## Text block
------------------------------------

Letters of Marque

In days of yore, enterprising folks could obtain permission from the crown to hunt down and clobber pirates on the high seas. (I think the crown got a percentage of the take, and no one was too fussy about the techniques that they employed).

Hollywood’s latest antics here are similar; the fat cats want the ability to snake their way into your computer and start blowing stuff away, if they have reason to believe you’re violating the copyright of content they own the rights to. All they have to do is tell the DOJ about the techniques they’re using. Your legal recourses appear to be few and ineffective.

This is unbelievably good stuff. It makes the record companies one of the most powerful forces in the land. Was your firewall breached last night? Oh, that attack was perfectly legal; the record company informed the DOJ of its cracking technique last week.

------------------------------------

## Data excerpt
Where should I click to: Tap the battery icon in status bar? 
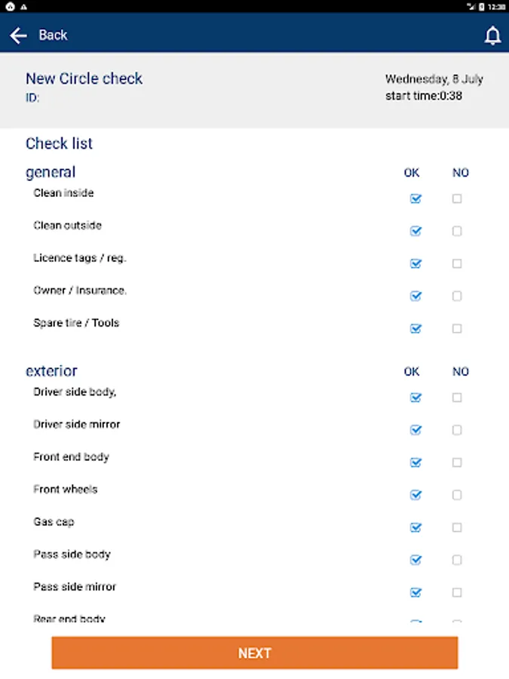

------------------------------------

## Try it
In the letters of marque piece, reproduce word for word the part that starts at the words containing "In days of yore, enterprising" and ends with "that they employed).". None of the data has any bearing on what comes next.

## Reply
In days of yore, enterprising folks could obtain permission from the crown to hunt down and clobber pirates on the high seas. (I think the crown got a percentage of the take, and no one was too fussy about the techniques that they employed).